* _Excerpt provided_
^^^^^^^^^^^^^^^^

Spinal cord stimulation restores locomotion in a Parkinson's disease patient and rodents.

Introduction: Dorsal column stimulation (DCS) of the spinal cord is emerging as a promising new technology to treat Parkinson's disease (PD). However, optimal stimulation settings that maximize its therapeutic effect on PD symptoms are yet to be determined. To optimize DCS therapy, it is necessary to understand its impact on pathological brain oscillations and to deliver stimulation triggered by neurophysiological biomarkers of PD.

Materials and methods: We developed beta-triggered DCS (BT-DCS), where DCS was triggered by ongoing corticostriatal beta oscillations, and tested it in the bilateral intra-striatal 6-hydroxydopamine (6-OHDA) rat model of PD. To evaluate the translational potential of DCS in humans, we recorded local field potentials (LFPs) from bilateral subthalamic nucleus (STN) electrodes in a sixty-year-old PD subject with freezing of gait (FOG) symptoms before and three days after implantation of DCS leads.

^^^^^^^^^^^^^^^^

* _Brief_
Continue the abstract on spinal cord stimulation for Parkinson's disease from where it stops. Nothing in the rows is needed here.

^^^^^^^^^^^^^^^^

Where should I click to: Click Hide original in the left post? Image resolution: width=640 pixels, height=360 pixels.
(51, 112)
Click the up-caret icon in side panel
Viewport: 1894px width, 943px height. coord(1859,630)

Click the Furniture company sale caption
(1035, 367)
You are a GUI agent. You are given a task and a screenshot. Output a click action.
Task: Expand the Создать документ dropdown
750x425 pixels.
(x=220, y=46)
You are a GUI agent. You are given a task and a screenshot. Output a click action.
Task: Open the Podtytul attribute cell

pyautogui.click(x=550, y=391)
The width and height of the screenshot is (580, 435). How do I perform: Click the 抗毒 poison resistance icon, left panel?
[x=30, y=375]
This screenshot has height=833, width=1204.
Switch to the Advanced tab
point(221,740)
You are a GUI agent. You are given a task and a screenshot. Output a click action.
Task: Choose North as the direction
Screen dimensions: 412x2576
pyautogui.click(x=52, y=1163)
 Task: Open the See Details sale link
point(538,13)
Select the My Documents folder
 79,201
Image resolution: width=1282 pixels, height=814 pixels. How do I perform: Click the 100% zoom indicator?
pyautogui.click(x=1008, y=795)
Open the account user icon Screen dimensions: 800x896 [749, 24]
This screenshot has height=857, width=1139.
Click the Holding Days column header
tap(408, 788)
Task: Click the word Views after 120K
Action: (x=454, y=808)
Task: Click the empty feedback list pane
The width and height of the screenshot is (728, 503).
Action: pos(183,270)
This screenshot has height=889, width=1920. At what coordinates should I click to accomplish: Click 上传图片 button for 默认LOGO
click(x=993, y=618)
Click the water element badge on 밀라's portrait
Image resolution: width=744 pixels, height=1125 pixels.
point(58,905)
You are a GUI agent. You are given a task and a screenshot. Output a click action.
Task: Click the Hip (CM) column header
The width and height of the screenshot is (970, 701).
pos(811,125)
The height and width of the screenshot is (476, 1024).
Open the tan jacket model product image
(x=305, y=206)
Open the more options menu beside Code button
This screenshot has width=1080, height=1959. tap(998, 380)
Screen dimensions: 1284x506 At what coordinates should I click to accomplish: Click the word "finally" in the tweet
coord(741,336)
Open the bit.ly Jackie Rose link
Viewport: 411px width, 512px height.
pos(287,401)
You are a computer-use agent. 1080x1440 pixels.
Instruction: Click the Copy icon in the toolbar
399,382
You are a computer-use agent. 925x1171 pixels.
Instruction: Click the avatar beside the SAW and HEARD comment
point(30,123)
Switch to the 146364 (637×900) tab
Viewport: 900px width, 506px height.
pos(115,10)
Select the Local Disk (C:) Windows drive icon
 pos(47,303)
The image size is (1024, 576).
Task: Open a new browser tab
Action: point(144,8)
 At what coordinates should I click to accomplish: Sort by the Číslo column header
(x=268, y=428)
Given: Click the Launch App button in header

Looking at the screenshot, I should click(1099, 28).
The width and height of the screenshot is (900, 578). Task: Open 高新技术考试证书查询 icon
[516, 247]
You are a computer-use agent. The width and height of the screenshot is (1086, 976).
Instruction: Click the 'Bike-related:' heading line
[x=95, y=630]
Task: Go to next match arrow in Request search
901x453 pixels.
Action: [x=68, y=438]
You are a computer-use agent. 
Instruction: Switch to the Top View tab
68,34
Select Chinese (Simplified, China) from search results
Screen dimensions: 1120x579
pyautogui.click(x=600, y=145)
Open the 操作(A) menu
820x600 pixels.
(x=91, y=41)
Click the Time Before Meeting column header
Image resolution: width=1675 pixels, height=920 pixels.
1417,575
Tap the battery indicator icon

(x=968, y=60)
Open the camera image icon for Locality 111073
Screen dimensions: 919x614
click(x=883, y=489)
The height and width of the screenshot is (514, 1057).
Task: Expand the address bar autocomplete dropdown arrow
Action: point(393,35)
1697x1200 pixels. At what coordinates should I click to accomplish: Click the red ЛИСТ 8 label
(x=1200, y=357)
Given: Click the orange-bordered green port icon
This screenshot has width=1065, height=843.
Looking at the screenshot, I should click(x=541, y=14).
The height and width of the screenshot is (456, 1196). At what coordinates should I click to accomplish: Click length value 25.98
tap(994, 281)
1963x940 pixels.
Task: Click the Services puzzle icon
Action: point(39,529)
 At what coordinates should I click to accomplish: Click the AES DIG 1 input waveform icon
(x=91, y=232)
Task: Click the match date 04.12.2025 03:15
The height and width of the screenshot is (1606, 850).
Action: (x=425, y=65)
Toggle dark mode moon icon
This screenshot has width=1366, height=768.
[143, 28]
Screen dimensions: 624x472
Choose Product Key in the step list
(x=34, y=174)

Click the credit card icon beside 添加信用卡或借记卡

^^^^^^^^^^^^^^^^

* _Expected answer_
Results: DCS triggered by corticostriatal beta oscillations facilitated a pro-locomotion brain state that improved locomotion, reduced akinesia, and desynchronized ongoing oscillations in the rat model. BT-DCS achieved higher efficacy with less overall charge delivery than continuous stimulation. In the PD subject, DCS increased gait velocity and stride length, reduced freezing episodes, and desynchronized subthalamic nucleus (STN) beta oscillations, while modulating phase-amplitude coupling (PAC). When applied simultaneously with deep brain stimulation (DBS), DCS had a combinatory effect on gait improvement.

Conclusion: Based on the effective implementation of BT-DCS in modulating supraspinal pathological brain activity in rats, we envision that incorporating a brain biomarker signal in delivering DCS therapy in humans could improve relief from Parkinsonian gait issues.